30 Haziran 2019

Seyfullah Akkuzu, Tolstoy ve Limon Küfü -2

ile izdiham

Eğer, Tolstoy dünya sistemi denilen yapıyla uzlaşsaydı sanatı belli kalıpların tekrarlandığı kurgudan ve gerçekçi bir gözlemden ibaret olurdu. Fakat bugün onun kitaplarını okurken kurgudan ve gözlemden fazla bir şey olduğunu hissedebiliyorsak Tolstoy’un dışarıdan kendisine dayatılan her türlü yaşam biçimine yamuk bakmasıdır. Tolstoy için her türlü iyilik Rus topraklarında Rus insanının içinden doğmadığı sürece kötüdür. Kısa vadede belli bir rahatlık verebilse bile ileride sadece bozuk kurumlar, amacından sapmış hayat biçimleri üreyecektir. Tolstoy’un yaratılışında buna göz yummak olmadığı gibi bütün bu süreçlerin altını irdelemek vardı. Bu açıdan onun 29 Ocak 1857 ve 30 Temmuz 1857 tarihleri arasında Fransa’ya, İsviçre’ye, Almanya’ya yaptığı seyahatler inancının iyice şekillenmesi bakımından dönüm noktası denilse yeridir.
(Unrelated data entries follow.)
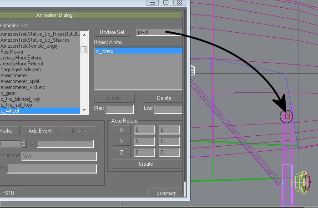This screenshot has width=318, height=208.
Task: Click the End frame input field
Action: click(x=168, y=109)
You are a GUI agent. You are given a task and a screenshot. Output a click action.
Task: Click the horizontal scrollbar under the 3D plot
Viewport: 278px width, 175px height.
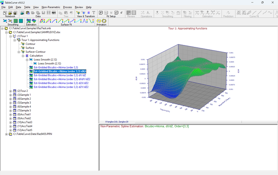click(x=188, y=122)
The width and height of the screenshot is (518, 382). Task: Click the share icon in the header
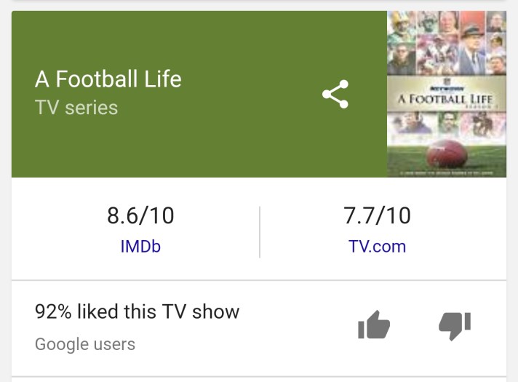click(x=335, y=95)
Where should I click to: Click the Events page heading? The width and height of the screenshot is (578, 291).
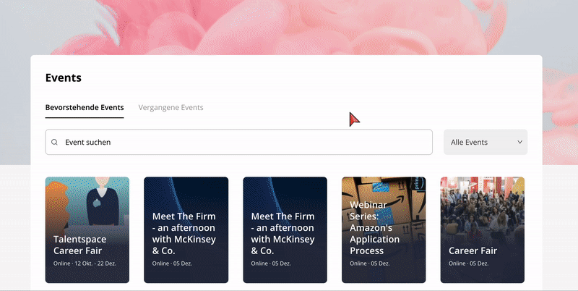(x=64, y=77)
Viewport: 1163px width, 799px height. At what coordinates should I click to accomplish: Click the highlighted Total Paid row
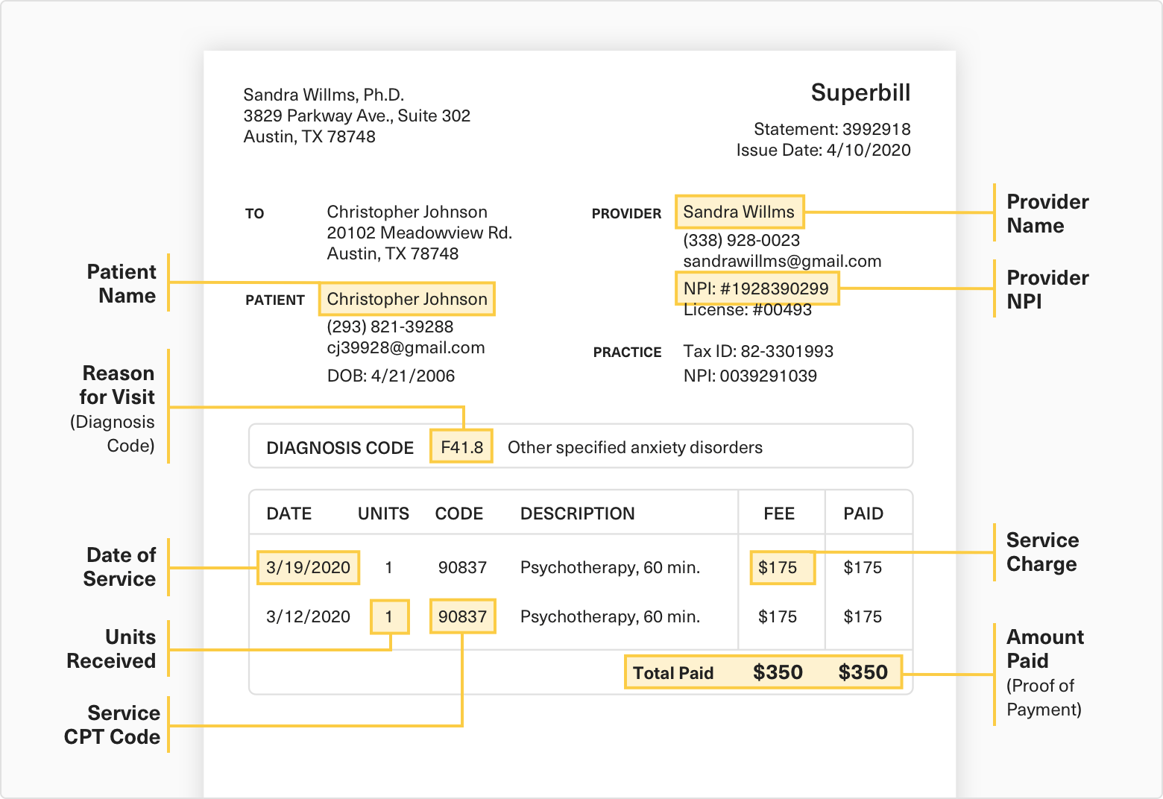pyautogui.click(x=762, y=672)
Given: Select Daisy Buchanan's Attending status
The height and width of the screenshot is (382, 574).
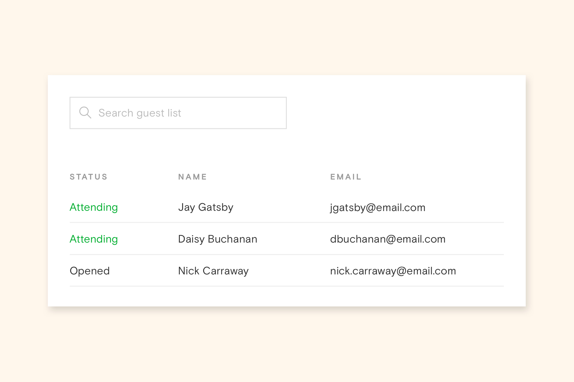Looking at the screenshot, I should click(x=94, y=239).
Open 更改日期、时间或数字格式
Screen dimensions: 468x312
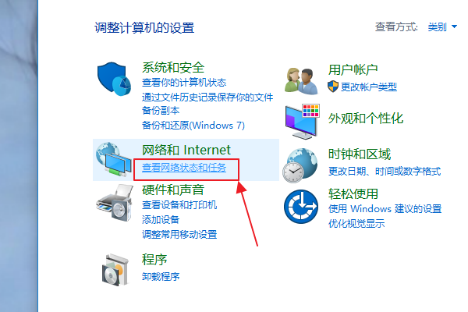coord(385,172)
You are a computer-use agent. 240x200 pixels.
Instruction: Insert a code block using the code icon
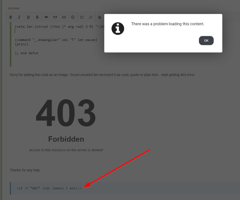[x=64, y=17]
Paris’te 6 Nisan 1857’de gördüğü bir idam Savaş ve Barış’ın temellerinin atılacağı fikir dünyasını Tolstoy’un içten içe özümsemesini sağlar.

“Başın bedenden kopup da sepete düştüğünü gördüğüm zaman, varlığımın bütün gücüyle, süregelen düzenin nedeni konusunda hiçbir kuramın böyle bir eylemi doğrulayamayacağını anladım. Evrenin bütün insanları, bir kurama dayanarak bunu zorunlu kılsalar bile, ben bunun kötü bir şey olduğunu düşünmeyi sürdürecektim: çünkü neyin iyi, neyin kötü olduğuna insanların söyledikleri ve yaptıkları değil, benim yüreğim karar verir.”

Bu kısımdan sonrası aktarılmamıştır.